José Manuel Cuenca Toribio | Domingo 21 de junio de 2009
Según el diseño último en materia armamentística y aun geoestratégica del joven presidente ruso Dimitri Medvedev, la industria bélica de su país va a recibir en los años próximos un poderoso impulso. Los motivos expuestos por el actual ocupante del Kremlin responden al comprensible cuando no plausible deseo de acomodar el status de sus fuerzas armadas a la condición de gran potencia que con toda suerte de razones aspira a usufructuar la antigua nación de los zares, conforme, históricamente, ya poseyera bajo los Romanovs así como con los soviets. No obstante, a tenor de lo afirmado en las cancillerías occidentales, es el miedo del primer ministro ruso Vladimir Putin al avance arrollador de la OTAN por las repúblicas del centro y oriente de Europa, durante cerca de medio siglo estrechamente tuteladas por Moscú, la auténtica razón de la actitud adoptada en las esferas dirigentes de una de las tres naciones que modelaron con mayor alcance la historia del siglo XX.
La trayectoria de la centuria pasada muestra, en efecto, que a través de las formidables mudanzas que caracterizan su marcha a lo largo del novecientos, la Rusia de Nicolás II, de Stalin y Putin –llegado al poder en el año 2000, en sustitución calculada y pactada con el atrabiliario y algo genialesco Boris Yeltsin- poseyó, al igual que en los tiempos más calmos y sosegados de Pedro I, Catalina II, Alejandro I o Nicolás I, un común denominador: la defensa y expansión a ultranza de su territorio. Todas las políticas trazadas desde San Petersburgo o Moscú estuvieron presididas por esta indeclinable meta. Sometido periódicamente a partir del inicio de la edad moderna a la invasión de los ejércitos que, al correr de los últimos cuatrocientos años, marcaron la primacía en el tablero del Viejo Continente, el país durante largo tiempo más extenso del planeta segregó una conciencia patria doblada de un espíritu de supervivencia erigido en el principal eje vertebrador de su identidad.
Según se recordará, cuando tanto antes como, sobre todo, después de la primera contienda mundial ocupó lugar destacado en la literatura ensayística e histórica la psicología de los pueblos, “el alma rusa” figuró en ella como tema primordial al tiempo que principio inconcuso, de forma, así, opuesta a lo acontecido respecto a otras nacionalidades y pueblos.

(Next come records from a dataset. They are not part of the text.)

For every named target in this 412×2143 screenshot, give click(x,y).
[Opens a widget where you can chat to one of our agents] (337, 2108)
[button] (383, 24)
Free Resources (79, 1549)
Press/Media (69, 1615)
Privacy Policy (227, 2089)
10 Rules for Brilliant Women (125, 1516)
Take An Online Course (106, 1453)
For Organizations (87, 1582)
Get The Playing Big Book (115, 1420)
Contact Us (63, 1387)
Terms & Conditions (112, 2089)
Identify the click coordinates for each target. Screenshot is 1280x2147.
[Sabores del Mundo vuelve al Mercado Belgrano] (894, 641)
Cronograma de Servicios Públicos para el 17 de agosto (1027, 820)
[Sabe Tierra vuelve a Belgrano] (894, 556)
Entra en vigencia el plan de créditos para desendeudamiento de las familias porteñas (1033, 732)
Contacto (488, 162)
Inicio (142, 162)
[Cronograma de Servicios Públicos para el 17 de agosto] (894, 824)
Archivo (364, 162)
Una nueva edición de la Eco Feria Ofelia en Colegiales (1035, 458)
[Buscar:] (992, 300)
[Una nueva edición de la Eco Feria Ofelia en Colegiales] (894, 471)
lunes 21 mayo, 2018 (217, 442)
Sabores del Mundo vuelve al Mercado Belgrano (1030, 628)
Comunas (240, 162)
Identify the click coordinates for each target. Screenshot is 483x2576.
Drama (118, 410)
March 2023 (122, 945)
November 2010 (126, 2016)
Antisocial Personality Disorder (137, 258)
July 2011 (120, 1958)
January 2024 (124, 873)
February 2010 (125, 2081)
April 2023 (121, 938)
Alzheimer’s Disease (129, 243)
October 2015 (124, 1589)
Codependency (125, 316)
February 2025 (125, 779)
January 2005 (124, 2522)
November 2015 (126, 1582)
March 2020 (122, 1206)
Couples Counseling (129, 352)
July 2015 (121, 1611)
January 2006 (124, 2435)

Con ello, autores y público rendían un exvoto admirativo al carácter e historia de un país dotado de una personalidad en todo tiempo muy singular y específica, dentro, por mucho que, a las veces, se afirme lo contrario, de unas coordenadas europeas bien señaladas. Al igual que España, con la que en numerosas ocasiones se ha trazado su afinidad en más de un extremo saliente, Rusia conquistó, con un esfuerzo guerrero y cultural plurisecular y encomiable, su pertenencia histórica a la península más grande del continente euroasiático. En esa lucha se forjó su idiosincrasia y sus episodios se moduló una cosmovisión de permanente presencia hasta el presente.
Sin Rusia la unidad europea será, a vueltas y revueltas bruselenses y de invidencias de los grandes centros de decisión occidentales, de todo punto imposible. La Historia, con su magisterio irrefragable, lo testimonia. Tras medio siglo del Tratado de Roma, la crisis actual atestigua que lo más importantes queda aun hacer. El edificio comenzó por construirse, como no podía ser de otro modo en la coyuntura de una guerra fría en periodo álgido, por la base material. Cuando se retome con igual entusiasmo que entonces la ardua e inesquivable empresa, el espíritu se impondrá; y el “alma rusa” habrá de comparecer para cimentarla sólidamente y darle pertinacia y refulgencia.